• PAGE:

Serveraid Array problem

R

rich

Hi,
I have a Netfinity 5500 with a builtin ServeraidII.
It was flashed to Bios 7.0 a month ago, working fine.
System has 4 18GB drives divided into 5 logical ones.
I have the configuration logs and details.
But yesterday, we brought down the system (Win2KS)normally.
During powerup, we noticed one of the drives did not appear to be
seated properly. So since the system was still in POST and Windows had
not started booting yet, The drive was pulled and reseated. To make a
long story short, we ended up with three of the drives being marked as
defunct. But at no time, did windows even begin to startup, so I
believe the information on the logical drives of the Array should be
clean. If I reset the controller and try to read the configuration
from the drives, I end up with the same level of deFUNCTness. We did
not try to delete, redefine, re-mark any of the drives or array.
It seems strange that a Raid-5 array can be so fragile. I would think
that there should be some way to easily unDEFUNCTify all the drives,
just to try some form of recovery. Since parity is involved,
revalidating the logical drives shouldnt be a big deal (rather than
forcing the whole Array to be inaccessible).
At this point, a backup system is running fine, so I have time to
attempt/practice a disaster recovery scenario on this ole-dawg.

• RECORD EXCERPTS:
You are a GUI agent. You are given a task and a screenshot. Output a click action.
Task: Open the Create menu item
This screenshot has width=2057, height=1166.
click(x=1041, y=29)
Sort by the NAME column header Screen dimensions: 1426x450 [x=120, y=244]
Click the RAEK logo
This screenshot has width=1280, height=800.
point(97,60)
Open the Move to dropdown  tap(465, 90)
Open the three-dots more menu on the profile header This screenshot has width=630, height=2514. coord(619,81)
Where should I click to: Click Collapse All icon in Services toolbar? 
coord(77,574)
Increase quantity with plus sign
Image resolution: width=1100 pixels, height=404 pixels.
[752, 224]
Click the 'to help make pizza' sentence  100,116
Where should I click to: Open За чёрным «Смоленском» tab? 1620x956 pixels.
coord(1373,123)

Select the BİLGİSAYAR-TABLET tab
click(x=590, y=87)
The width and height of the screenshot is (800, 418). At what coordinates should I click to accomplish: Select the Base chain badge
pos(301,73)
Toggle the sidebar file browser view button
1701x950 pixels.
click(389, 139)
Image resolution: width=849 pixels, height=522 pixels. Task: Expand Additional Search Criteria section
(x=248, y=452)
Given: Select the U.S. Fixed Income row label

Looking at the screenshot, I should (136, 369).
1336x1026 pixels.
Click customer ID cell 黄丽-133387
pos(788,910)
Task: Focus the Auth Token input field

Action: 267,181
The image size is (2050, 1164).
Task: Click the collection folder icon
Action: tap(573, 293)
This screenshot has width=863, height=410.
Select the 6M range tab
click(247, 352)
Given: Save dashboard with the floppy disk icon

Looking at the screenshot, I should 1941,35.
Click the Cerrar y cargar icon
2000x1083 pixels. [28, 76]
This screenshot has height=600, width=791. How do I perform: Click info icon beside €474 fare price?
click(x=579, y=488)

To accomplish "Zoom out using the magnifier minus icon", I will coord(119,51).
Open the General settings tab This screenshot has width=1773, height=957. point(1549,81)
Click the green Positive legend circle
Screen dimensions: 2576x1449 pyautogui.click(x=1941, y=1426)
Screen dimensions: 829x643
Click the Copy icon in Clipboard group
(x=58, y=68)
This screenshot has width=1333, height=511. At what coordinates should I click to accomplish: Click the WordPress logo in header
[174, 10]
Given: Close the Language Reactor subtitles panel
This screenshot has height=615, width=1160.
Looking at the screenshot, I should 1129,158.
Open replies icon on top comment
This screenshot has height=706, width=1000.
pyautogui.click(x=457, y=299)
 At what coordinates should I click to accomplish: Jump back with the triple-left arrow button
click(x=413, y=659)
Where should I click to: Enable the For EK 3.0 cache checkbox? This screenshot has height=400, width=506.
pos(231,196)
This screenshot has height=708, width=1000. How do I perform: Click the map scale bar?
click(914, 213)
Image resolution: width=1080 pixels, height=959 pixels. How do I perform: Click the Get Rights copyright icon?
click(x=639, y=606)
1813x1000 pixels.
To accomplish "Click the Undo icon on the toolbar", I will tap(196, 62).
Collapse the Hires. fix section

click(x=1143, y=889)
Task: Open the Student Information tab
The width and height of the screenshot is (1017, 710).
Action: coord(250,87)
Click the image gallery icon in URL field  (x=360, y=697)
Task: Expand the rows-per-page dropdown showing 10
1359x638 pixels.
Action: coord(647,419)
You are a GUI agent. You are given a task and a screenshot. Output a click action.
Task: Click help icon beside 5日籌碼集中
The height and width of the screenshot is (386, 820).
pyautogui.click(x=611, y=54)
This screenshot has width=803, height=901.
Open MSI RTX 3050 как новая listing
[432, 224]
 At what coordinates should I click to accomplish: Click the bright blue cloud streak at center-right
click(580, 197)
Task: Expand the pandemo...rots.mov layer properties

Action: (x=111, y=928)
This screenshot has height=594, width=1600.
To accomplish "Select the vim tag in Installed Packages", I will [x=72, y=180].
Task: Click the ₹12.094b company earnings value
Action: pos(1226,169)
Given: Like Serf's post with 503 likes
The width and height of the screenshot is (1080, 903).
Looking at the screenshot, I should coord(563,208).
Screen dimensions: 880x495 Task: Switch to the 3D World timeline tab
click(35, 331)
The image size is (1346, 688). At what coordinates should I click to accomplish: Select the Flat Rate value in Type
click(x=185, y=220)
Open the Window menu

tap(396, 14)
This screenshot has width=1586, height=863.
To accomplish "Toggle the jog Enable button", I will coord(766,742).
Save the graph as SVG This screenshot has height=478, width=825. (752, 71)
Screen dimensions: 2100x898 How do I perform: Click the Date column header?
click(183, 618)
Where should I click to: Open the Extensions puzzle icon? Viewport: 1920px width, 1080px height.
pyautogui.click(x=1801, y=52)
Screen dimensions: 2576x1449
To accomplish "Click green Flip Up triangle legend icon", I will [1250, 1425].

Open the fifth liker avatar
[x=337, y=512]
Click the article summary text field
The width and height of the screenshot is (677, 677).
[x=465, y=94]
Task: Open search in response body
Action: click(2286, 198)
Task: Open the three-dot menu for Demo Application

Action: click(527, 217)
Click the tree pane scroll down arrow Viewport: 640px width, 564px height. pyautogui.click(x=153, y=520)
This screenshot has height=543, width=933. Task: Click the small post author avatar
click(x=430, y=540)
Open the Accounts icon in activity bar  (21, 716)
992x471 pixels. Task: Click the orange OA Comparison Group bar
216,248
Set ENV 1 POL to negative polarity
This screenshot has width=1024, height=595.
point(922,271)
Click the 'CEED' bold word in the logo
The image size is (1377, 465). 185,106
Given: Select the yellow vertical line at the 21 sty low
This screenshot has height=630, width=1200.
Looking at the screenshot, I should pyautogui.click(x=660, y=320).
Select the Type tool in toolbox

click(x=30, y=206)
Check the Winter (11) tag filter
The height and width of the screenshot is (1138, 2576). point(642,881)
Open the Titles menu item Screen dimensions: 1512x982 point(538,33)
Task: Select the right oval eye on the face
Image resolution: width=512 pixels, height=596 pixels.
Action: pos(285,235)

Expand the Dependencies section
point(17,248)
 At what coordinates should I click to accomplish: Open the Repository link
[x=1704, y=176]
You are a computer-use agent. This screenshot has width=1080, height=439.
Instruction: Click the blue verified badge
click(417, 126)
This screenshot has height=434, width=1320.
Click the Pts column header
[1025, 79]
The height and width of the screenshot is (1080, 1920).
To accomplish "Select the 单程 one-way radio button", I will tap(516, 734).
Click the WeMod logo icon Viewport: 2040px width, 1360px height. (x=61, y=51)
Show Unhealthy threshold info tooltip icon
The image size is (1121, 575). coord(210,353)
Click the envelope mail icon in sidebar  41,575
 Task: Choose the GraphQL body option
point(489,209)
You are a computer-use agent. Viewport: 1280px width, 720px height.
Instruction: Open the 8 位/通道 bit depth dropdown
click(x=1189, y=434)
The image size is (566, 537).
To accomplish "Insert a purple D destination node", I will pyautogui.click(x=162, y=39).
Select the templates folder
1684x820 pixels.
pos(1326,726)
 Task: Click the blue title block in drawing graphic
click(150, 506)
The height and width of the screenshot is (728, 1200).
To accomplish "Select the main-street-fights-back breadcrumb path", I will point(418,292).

• EXERCISES:
(1) For the ServeRAID post, decide whether each statement agrees with it: (a) the server has four 18GB drives; (b) Windows had begun booting when the drive was reseated; (c) the array was redefined after the failure. Answer yes or no for each and quote the words of the post that decide it.
(2) Turn the paragraph of the ServeRAID post that begins "Hi, I have a Netfinity 5500" into a short bulleted list that keeps its main facts.
(3) Continue the ServeRAID post from the point where it stops.
The records have nothing to do with the ServeRAID post.

• EXPECTED OUTPUTS:
(1)
(a) Yes: "System has 4 18GB drives divided into 5 logical ones."
(b) No: "Windows had not started booting yet"
(c) No: "We did not try to delete, redefine, re-mark any of the drives or array."

(2)
- A Netfinity 5500 with a built-in ServeRAID II was flashed to BIOS 7.0 a month ago and worked fine.
- Four 18GB drives are divided into five logical drives, and the configuration logs are available.
- The Win2KS system was shut down normally yesterday.
- During power-up, one drive seemed improperly seated. It was pulled and reseated while the system was still in POST, before Windows began booting.
- Three drives ended up marked defunct.
- Because Windows never started, the poster believes the data on the logical drives should be clean.
- Resetting the controller and reading the configuration from the drives gives the same defunct state.
- No drives or arrays were deleted, redefined, or re-marked.
- The poster finds RAID-5 surprisingly fragile and wants a simple way to clear the defunct status and revalidate the logical drives using parity.
- A backup system is running, so there is time to practice disaster recovery on this server.

(3)
I've meandered through a lot of the online Serveraid docs, with no
clear solution. I feel like i'm missing something easy. Anyone have
any experiences or ideas that could help bring this array back from
the dead?

I also have a new Serveraid-4Mx card to play with too, if it can help.
Thanks!
rich
 
J

Johnson_dk

rich said:
Hi,
I have a Netfinity 5500 with a builtin ServeraidII.
It was flashed to Bios 7.0 a month ago, working fine.
System has 4 18GB drives divided into 5 logical ones.
I have the configuration logs and details.
But yesterday, we brought down the system (Win2KS)normally.
During powerup, we noticed one of the drives did not appear to be
seated properly. So since the system was still in POST and Windows had
not started booting yet, The drive was pulled and reseated. To make a
long story short, we ended up with three of the drives being marked as
defunct. But at no time, did windows even begin to startup, so I
believe the information on the logical drives of the Array should be
clean. If I reset the controller and try to read the configuration
from the drives, I end up with the same level of deFUNCTness. We did
not try to delete, redefine, re-mark any of the drives or array.
It seems strange that a Raid-5 array can be so fragile. I would think
that there should be some way to easily unDEFUNCTify all the drives,
just to try some form of recovery. Since parity is involved,
revalidating the logical drives shouldnt be a big deal (rather than
forcing the whole Array to be inaccessible).
At this point, a backup system is running fine, so I have time to
attempt/practice a disaster recovery scenario on this ole-dawg.
I've meandered through a lot of the online Serveraid docs, with no
clear solution. I feel like i'm missing something easy. Anyone have
any experiences or ideas that could help bring this array back from
the dead?

I also have a new Serveraid-4Mx card to play with too, if it can help.
Thanks!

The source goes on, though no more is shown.